While budget talks between the Obama administration and Senate Republicans seem stalled, House Republicans also seem content to wait until the fall before launching the next budget battle, according to a June 16 report from Politico.

According to the story, the lack of action on the House side is due to several factors. It is partly due to a belief that Republicans will have more leverage in the fall when the debt ceiling will become an issue. It is also due to intra-party divisions between Tea Party supporters and more moderate Republicans concerned about the effects of sequestration.

“There are … members on the moderate side who are still upset over sequestration,” Rep. David Schweikert (R-AZ) told Politico. “There is pressure from the moderate side who have either very district-specific needs or philosophical differences.” The Obama administration is hoping these moderates will put pressure on the Republican leadership to come to the table, but so far that has not happened.

Another reason for the slowdown is technical and tactical. The House leadership is reluctant to begin official conference negotiations with the Senate because, after 20 days, members of both parties can begin to offer motions on the floor to "instruct" the conferees to take certain positions. That could result in politically embarassing votes forced by both Democrats and the most conservative Republicans.

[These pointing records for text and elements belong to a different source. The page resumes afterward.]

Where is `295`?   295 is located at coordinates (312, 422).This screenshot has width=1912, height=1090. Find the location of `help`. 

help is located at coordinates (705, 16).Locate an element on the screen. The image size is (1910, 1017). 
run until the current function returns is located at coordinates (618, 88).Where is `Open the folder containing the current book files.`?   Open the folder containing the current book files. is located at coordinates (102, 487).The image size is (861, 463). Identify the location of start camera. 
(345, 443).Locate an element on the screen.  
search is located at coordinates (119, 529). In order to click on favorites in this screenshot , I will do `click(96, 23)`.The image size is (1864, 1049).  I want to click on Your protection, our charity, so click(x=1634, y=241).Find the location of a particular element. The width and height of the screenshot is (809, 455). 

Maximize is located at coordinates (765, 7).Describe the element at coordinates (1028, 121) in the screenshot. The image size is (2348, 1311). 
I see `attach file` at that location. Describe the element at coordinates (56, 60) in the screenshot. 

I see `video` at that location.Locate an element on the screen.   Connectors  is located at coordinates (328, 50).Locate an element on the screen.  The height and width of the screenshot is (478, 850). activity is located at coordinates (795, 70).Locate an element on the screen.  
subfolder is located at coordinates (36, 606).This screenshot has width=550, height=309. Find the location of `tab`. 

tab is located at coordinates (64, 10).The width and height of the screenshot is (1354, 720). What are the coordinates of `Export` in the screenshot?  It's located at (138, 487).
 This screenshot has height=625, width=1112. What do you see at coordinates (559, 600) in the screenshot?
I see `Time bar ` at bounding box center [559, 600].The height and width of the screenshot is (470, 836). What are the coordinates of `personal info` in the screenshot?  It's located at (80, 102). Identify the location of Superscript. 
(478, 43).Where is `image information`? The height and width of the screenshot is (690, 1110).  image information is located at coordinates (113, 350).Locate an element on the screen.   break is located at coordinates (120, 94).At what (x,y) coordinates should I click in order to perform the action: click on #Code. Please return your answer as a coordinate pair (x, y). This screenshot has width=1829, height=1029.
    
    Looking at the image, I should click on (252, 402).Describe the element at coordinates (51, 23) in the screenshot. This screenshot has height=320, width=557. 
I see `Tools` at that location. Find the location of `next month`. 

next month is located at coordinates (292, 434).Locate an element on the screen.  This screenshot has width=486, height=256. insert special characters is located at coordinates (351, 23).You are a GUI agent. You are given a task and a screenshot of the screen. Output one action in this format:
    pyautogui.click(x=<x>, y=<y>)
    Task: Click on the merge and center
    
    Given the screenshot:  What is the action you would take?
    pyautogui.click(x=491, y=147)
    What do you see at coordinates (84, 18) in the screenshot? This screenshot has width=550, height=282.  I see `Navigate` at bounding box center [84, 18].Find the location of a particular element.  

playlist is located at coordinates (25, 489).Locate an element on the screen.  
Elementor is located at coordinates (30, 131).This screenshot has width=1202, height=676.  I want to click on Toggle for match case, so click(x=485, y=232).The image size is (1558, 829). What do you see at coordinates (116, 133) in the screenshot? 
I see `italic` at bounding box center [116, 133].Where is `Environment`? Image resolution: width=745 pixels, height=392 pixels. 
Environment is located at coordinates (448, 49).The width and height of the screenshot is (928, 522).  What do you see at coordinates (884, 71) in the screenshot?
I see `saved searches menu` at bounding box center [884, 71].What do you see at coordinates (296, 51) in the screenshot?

Meanwhile, House Republicans seem content to push their budget priorities through a handful of appropriations bills focused on defense and homeland security. President Obama has threatened to veto those bills absent an agreement on a larger budget framework, an action that prompted House Speaker John Boehner (R-OH) to charge him with threatening to shut down the federal government.

The Senate is expected to begin work on its appropriations bills this week.